• **Aim of the task**
The exercise calls for exact output of the lines between the one that contains "Given: Toggle the" and the end of the data, with both ends kept and pictures left out.

Stored data:
· · · · · · ·
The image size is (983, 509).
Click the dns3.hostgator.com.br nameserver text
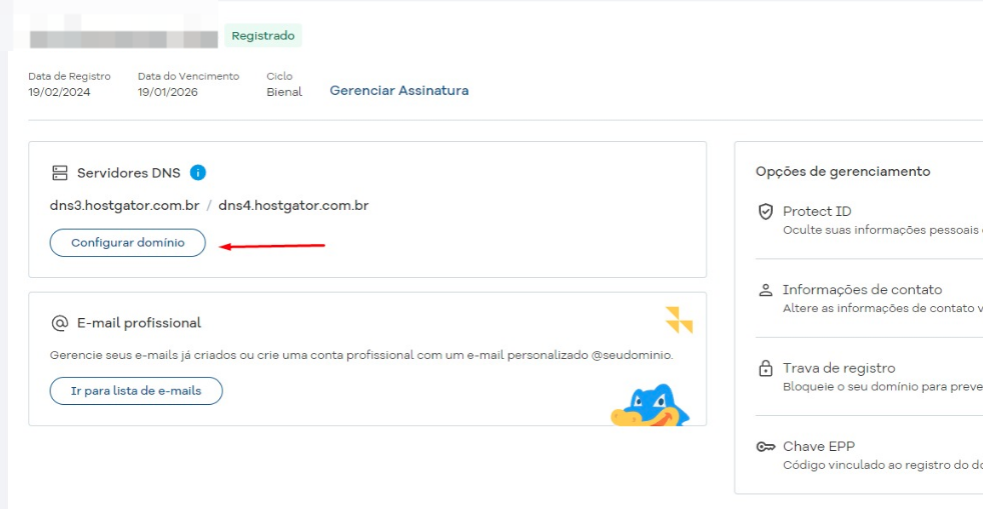click(125, 206)
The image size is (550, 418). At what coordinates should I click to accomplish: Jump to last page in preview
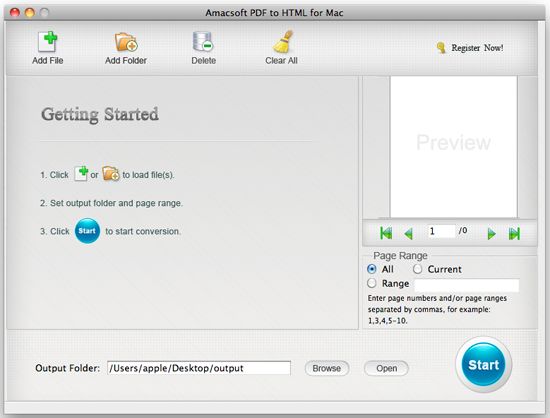514,234
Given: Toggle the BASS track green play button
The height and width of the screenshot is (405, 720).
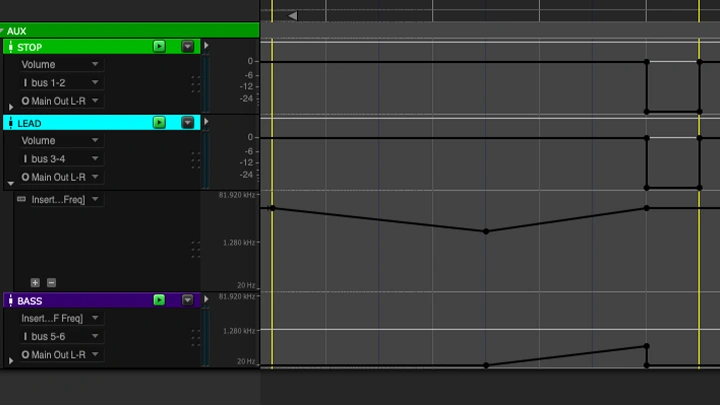Looking at the screenshot, I should [159, 300].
· · · · · · ·
• **Solved problem**
Given: Toggle the BASS track green play button
The height and width of the screenshot is (405, 720).
Looking at the screenshot, I should [159, 300].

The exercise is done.